Happy Material!

Aug 26, 2009 19:02



Name: Lindsey/Zee/Rinji
Age: 24
Gender: Chesticles
Height: 5'9"

Likes:
Sweets (candy, lots of sugar, chocolates, baked sweets, I love love love sugary foods and thrive on them!), TEA(!!!!!), books/reading/studying/learning, art, flowers, makeup, cute things (anything pink, frilly, or glittery especially stuff with kitties and bunnies on it, or sweet treats), antiques, fine and ornate objects and clothing (silk, taffeta, satin, gold, jewels, stuff that's finely designed and crafted I love), things that are dark and gothic, Victorian era clothing, animals (I'm sort of a pet addict at times -.-;), making things (I really adore making things, you'll understand when you read hobbies), cultural items especially those having to do with superstition/magick/mythology like worry dolls and feng shui items, bubble tea(!!!!), stuff flavored with lychee, magickal tools/candles/oils/herbs/items (so useful), shopping(!!), swords/knives/blades in general, tea parties, fireworks, getting outside/going for walks, spending time with friends, being center of attention, flirting, getting good grades, showing my co-workers up (though when I'm complimented for it, I'm usually modest, it's a quiet enjoyment), cuddling up to electronics/inanimate objects, I also like fresh fruits and flying kites and lots of other stuff ^^;

Dislikes:
Spoiled brats, people who scream all the time, people who get angry over nothing, people who can't just "drop" stuff, criticism, being told I can't do something, seeing people being abused, homophobia, racism, hypocrisy, people who don't learn from their mistakes, people who are ungrateful, people telling me how to do stuff, Having someone read over my shoulder, talk while I'm reading, or try to draw my attention constantly when I'm trying to read or write (basically if I'm reading or writing, don't bother me unless it's important), black licorice, tomatoes, someone else getting praised for something I did first or I did better, being left out, people who are inconsiderate, slobs, people who are overly religious, vegans, PETA, and probably other things x_x

Hobbies:
Cooking, baking, painting, sketching, sculpting, sewing, knitting, gardening, origami, Sumi-E, I-Ching, feng shui, astrology (Western and Eastern), candy making, candle making, magick, foretune telling, shopping, drinking tea, role playing, cosplay, cleaning, flying kites, loving up on my pets, picking on people, drinking, doing makeup, cutting/styling hair, making jewelry, making charms, decoupage, magick, writing yaoi and yuri fics, design, seeing (I mean... as in... the future.

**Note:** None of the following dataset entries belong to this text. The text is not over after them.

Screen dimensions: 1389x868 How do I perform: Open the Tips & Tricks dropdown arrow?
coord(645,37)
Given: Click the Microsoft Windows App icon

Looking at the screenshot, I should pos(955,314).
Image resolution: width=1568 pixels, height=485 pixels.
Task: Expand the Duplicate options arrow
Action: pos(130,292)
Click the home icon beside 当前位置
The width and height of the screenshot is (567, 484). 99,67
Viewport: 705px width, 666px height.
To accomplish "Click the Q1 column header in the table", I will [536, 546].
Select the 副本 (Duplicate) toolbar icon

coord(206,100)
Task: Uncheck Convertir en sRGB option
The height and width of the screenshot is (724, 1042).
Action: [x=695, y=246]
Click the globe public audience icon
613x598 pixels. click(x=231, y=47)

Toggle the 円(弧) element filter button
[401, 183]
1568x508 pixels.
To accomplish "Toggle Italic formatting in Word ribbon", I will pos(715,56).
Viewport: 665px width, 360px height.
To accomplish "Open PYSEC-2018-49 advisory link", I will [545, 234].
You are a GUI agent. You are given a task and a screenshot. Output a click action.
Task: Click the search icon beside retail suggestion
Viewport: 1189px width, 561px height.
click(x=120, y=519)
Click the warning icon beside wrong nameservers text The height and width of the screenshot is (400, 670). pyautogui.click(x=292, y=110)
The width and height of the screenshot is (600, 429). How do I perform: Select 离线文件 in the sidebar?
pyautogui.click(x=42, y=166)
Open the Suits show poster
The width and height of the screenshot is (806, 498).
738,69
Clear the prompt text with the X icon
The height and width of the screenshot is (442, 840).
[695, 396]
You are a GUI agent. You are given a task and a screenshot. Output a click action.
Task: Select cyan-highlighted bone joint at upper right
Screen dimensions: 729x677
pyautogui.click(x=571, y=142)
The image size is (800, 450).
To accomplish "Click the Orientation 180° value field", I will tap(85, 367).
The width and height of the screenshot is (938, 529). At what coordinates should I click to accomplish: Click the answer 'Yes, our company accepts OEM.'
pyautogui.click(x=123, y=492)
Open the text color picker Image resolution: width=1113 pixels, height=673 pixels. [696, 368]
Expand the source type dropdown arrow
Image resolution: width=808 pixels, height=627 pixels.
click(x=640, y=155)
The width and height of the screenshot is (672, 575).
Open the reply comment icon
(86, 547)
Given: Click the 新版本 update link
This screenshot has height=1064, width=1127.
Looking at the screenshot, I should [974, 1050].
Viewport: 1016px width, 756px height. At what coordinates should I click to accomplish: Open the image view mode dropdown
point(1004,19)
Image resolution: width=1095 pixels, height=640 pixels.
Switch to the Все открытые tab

And past. And present.), flower arranging, antiquing, reading (classical literature, popular new literature except horror, poetry, koans, how to speak Japanese, algebra/calculus/trig, short stories, how to make electronics, manga, comics, magick books, psychology/psychiatry, and anything I can get my hands on), making accessories, making clothes, traveling, watching anime, and tons of other stuff.

Talents:
Baking/cooking, problem solving, working with electronics to make them work, talking to animals, dealing with kids, looking good no matter what I'm wearing, flirting, being able to do anything well the first time I try it (I'm a natural at most things), I can take my underwear off without taking my pants off... my bra, too. (That's a talent right?) I'm kind of flexible. And I'm kinda ^^; well whether you choose to believe it or not, kind of a psychic and empath and I work well with all kinds of natural energy. (If you think I'm nuts or just looking to be special it's okay, I understand. ^^) I also have this odd thing where I'm extremely lucky and unlucky. I have the power of irony!

Fav color: White with red in close second. (Both for what they symbolize.)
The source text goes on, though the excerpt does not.